As part of the deal, Starz will get an exclusive first window for Lionsgate label films when the current distribution agreement with Hulu expires at the end of 2021. And Summit label films will land on Starz when the current deal with HBO through to the end of 2022 expires.
The multi-year deal will see movie titles and franchises like John Wick, Borderlands, White Bird: A Wonder Story and Kelly Fremon Craig’s Are You There God? It’s Me, Margaret head to Starz. It also comes as Lionsgate continues to combine its studio and Starz platform businesses by sending Lionsgate TV premium TV series and eventually its movies to Starz.
“Combining our strong slate of original programming focused on narratives by, about and for women and underrepresented audiences with Lionsgate’s diverse pipeline of both commercially successful and critically acclaimed franchises further enhances the value proposition we bring to our subscribers and partners,” Alison Hoffman, president of domestic networks for Starz, said in a statement.
The novel coronavirus, which has forced Americans to shelter at home, has been a boon to Starz as it has seen a big spike in streaming viewership and subscriber growth. The agreement for Lionsgate and Summit label titles also follows an industry trend where major studios are reserving content for their own streaming platforms rather than sell their intellectual property to third-party competitors.
“Demand for movies has never been greater, and this agreement has significant benefits for our company, our consumers and our partners. It represents a great opportunity to continue monetizing our robust theatrical slate while supporting the continued strong growth of Starz,” Lionsgate president of worldwide television distribution Jim Packer said in a statement.

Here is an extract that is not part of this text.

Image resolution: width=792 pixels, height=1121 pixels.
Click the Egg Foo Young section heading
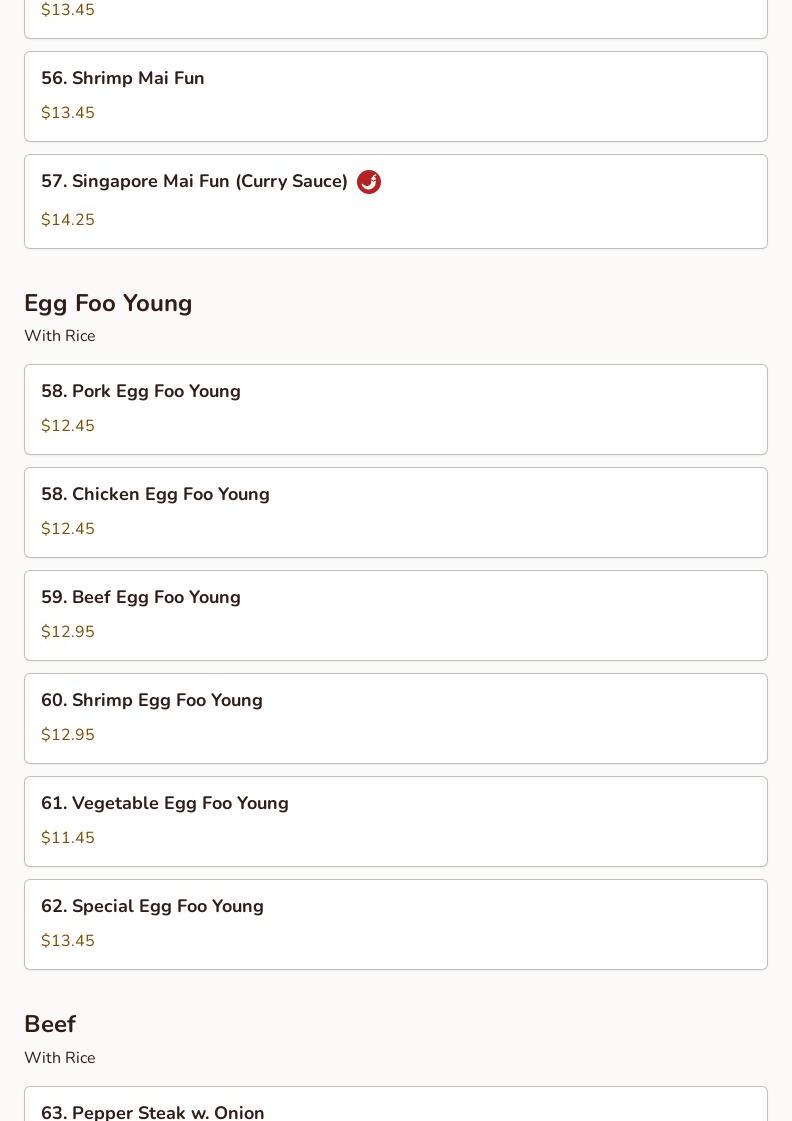click(108, 303)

The multi-year deal also means Lionsgate will forego legacy dollars from renting out its studio pics to Hulu and HBO to instead chase new dollars from its expanding Starz platform.
“This agreement is the next logical step in capitalizing on the combination of our two companies. It gives our brands and franchises an exciting new platform home, accelerates the convergence of our studio and platform businesses and will support Starz’s continued growth into one of the world’s leading premium subscription platforms,” Lionsgate CEO Jon Feltheimer added in his own statement.